2. Complete a good old-fashioned process review – It’s not just about what you’re buying, but how you are doing things. Recruitment always works to one outcome – placing a candidate whether it’s for a temporary or permanent role. Take a step back and review the processes, documents, templates and the systems being used to determine what is best for your business. Whether you’re a large multi brand or a sole agency, you will have recruiters who bring their own styles and processes. Find the best of these and create a single way of working that enables your agency to grow and for all recruiters to bill on a level playing field. For example; we had one client spending two days per month reconciling spreadsheets costing significant time and effort over the year. A top down approach at the click of a button gave them all the information they needed.
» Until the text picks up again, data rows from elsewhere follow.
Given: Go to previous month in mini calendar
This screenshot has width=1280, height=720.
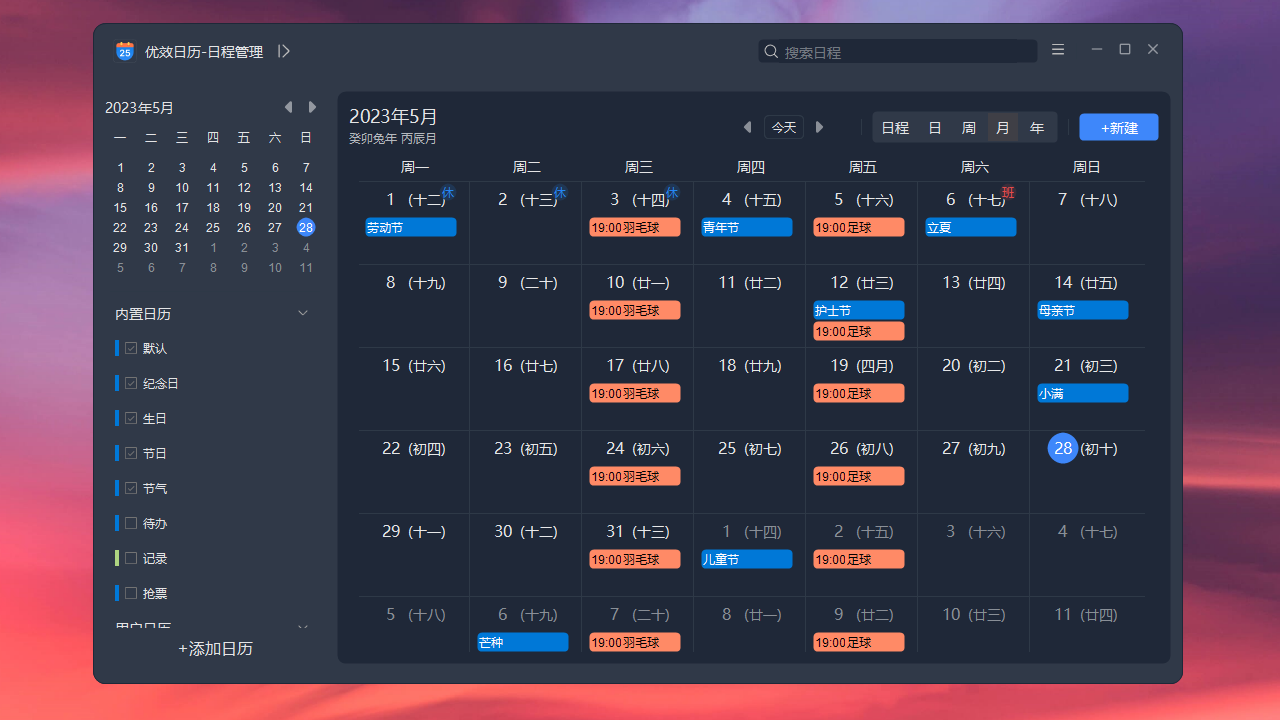Looking at the screenshot, I should pyautogui.click(x=288, y=107).
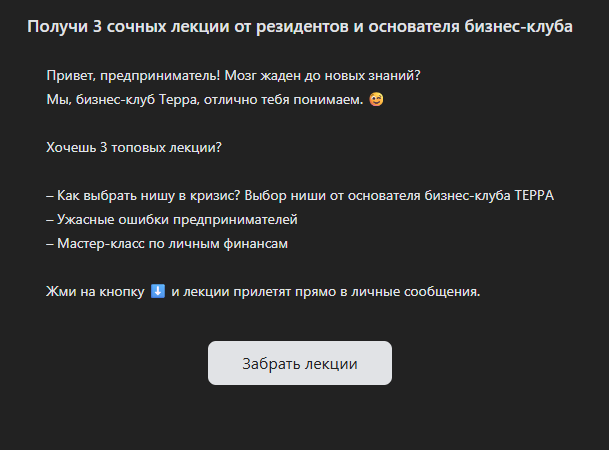The height and width of the screenshot is (450, 609).
Task: Click the uppercase word "ТЕРРА"
Action: (533, 196)
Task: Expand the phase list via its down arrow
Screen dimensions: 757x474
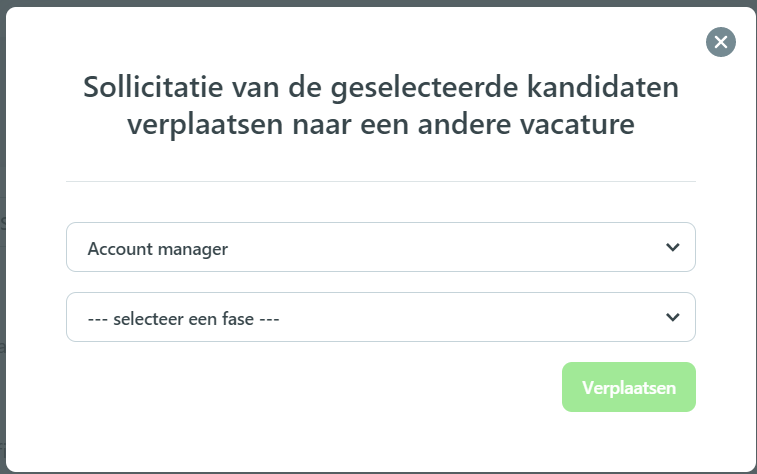Action: click(673, 317)
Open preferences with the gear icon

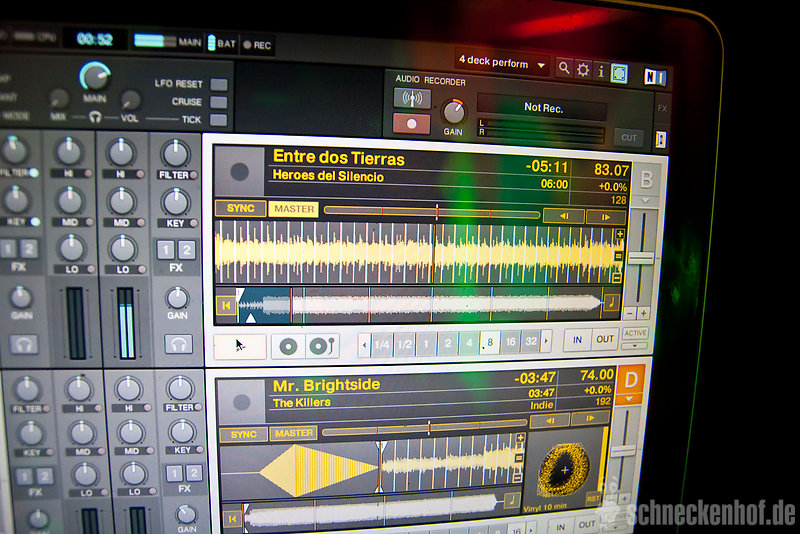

3. Challenge your property portfolio – A fancy office means extra billing which can lead to busy fools. With the rising cost of property and increasing running costs, multiple swanky offices do look good for candidates, but this adds pressure on recruiters to ensure that profits can cover overheads. Successful agencies are taking a view on the actual space they need and procuring that space rather prioritising looking good. Consolidate offices – the digital world has transformed the recruitment experience and your top billers are as likely to hold their candidate interviews in the nearest Costa, the same top billers whose revenue is being spent on maintaining lots of offices when they really aren’t needed.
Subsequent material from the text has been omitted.